» SET TASK
Reproduce the part of the items that opens with the line containing "The width and height of the screenshot is (602, 392)." and closes with the line containing "Click the mcp-installer", replacing "icon" with "button" throughout and changing nothing else.

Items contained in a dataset
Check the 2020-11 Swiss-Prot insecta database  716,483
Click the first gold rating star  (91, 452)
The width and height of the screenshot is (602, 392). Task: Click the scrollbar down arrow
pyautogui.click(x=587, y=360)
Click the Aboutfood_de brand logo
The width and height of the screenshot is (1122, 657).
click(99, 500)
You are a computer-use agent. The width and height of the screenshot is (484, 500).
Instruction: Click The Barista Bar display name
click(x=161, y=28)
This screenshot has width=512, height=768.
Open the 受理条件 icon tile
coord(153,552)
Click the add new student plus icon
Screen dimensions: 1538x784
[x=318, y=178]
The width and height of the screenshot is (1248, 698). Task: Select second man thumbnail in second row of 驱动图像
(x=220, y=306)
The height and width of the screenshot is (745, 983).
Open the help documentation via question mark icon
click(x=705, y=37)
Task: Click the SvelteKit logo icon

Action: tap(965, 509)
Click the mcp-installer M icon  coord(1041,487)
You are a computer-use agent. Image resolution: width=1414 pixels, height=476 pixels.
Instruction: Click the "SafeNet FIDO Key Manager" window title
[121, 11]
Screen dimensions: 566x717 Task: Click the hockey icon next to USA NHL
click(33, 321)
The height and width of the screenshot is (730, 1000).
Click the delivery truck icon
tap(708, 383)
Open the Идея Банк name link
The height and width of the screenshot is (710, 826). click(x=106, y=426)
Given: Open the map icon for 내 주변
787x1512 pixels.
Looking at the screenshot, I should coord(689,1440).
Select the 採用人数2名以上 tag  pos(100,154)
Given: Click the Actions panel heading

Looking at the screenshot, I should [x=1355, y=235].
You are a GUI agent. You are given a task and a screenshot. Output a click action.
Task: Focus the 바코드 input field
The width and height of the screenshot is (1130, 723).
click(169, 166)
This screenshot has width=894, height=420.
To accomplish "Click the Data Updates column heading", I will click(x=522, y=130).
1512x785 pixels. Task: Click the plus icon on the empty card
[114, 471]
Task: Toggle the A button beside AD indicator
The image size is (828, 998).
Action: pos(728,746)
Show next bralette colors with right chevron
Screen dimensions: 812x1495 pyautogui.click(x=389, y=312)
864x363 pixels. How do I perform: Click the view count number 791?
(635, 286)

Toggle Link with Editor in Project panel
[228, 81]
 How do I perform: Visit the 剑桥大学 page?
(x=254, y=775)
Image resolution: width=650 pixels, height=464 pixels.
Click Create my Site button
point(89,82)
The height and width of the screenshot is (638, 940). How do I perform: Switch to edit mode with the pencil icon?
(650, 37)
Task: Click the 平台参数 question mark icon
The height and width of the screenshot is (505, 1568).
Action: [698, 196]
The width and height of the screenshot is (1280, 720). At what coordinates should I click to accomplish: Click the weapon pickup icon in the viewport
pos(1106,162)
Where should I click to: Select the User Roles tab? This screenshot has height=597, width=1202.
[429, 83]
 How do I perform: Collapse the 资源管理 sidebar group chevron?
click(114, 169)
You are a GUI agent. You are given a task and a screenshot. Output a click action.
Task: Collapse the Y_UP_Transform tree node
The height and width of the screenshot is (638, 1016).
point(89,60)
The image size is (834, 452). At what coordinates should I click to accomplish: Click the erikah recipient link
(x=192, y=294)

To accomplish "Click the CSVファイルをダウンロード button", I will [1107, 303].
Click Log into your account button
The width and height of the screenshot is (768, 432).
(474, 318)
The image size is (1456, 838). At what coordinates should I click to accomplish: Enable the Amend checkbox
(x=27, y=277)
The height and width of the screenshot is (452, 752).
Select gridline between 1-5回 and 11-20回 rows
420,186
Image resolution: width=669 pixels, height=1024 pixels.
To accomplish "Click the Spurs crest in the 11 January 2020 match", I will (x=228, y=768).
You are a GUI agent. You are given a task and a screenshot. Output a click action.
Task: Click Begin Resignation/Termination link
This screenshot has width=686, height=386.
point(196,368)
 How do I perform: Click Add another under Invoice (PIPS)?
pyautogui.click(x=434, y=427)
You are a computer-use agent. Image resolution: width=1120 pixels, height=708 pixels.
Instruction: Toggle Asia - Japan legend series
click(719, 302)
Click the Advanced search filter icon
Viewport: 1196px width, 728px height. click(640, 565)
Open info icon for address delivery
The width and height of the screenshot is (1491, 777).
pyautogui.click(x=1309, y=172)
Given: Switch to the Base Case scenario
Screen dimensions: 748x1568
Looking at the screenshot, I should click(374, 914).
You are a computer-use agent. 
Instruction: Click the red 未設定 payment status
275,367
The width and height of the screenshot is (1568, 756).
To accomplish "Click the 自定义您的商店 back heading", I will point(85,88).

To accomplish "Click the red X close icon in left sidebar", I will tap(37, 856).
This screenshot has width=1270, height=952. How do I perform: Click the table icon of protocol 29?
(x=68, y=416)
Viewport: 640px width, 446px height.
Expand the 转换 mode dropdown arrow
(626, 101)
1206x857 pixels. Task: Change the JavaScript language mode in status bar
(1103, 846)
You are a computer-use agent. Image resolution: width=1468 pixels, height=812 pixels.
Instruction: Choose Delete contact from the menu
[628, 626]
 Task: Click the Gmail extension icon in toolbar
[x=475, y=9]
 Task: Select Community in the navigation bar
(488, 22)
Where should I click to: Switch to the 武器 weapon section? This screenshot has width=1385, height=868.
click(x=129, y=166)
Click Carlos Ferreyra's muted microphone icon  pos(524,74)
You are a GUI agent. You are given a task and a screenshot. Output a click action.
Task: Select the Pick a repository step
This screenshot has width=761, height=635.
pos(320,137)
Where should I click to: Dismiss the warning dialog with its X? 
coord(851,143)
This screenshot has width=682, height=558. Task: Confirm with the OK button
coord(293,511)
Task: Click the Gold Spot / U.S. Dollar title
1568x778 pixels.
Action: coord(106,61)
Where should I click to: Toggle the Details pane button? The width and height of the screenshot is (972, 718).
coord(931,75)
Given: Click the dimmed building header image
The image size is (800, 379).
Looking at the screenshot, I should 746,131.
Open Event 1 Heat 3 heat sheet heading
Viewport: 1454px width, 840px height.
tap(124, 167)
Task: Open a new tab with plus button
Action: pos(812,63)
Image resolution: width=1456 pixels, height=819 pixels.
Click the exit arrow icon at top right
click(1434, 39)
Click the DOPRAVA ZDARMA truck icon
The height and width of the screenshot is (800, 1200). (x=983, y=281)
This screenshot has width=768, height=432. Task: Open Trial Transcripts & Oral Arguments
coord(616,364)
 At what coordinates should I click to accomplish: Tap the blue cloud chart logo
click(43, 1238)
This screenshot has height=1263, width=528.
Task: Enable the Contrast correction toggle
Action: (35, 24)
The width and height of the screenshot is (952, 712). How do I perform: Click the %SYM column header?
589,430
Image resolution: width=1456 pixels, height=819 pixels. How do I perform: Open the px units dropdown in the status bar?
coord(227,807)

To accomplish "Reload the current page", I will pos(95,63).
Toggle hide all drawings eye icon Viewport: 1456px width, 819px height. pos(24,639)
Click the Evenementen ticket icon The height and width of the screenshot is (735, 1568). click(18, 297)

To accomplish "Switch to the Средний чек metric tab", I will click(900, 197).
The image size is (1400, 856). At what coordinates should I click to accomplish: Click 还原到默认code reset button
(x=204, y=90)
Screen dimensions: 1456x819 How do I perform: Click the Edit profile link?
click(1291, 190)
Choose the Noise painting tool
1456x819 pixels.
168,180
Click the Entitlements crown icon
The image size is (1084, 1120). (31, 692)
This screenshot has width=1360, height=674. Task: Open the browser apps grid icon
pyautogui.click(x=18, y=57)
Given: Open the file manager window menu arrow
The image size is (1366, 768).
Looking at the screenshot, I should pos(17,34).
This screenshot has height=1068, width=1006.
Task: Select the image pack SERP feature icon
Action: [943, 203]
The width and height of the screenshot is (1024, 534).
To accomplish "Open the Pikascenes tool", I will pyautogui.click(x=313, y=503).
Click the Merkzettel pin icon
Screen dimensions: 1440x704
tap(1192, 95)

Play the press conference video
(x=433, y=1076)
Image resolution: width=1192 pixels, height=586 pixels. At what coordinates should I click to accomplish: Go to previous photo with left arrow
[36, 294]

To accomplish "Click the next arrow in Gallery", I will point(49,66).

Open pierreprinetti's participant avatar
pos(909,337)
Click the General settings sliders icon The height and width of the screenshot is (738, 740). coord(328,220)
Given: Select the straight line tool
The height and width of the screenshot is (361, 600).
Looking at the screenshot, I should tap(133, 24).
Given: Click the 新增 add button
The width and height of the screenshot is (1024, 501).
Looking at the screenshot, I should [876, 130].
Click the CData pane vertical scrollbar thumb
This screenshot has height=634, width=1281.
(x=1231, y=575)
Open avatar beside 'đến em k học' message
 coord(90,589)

» EXERCISE ANSWER
The width and height of the screenshot is (602, 392). Task: Click the scrollbar down arrow
pyautogui.click(x=587, y=360)
Click the Aboutfood_de brand logo
The width and height of the screenshot is (1122, 657).
click(99, 500)
You are a computer-use agent. The width and height of the screenshot is (484, 500).
Instruction: Click The Barista Bar display name
click(x=161, y=28)
This screenshot has width=512, height=768.
Open the 受理条件 button tile
coord(153,552)
Click the add new student plus button
Screen dimensions: 1538x784
[x=318, y=178]
The width and height of the screenshot is (1248, 698). Task: Select second man thumbnail in second row of 驱动图像
(x=220, y=306)
The height and width of the screenshot is (745, 983).
Open the help documentation via question mark button
click(x=705, y=37)
Task: Click the SvelteKit logo button

Action: tap(965, 509)
Click the mcp-installer M button  coord(1041,487)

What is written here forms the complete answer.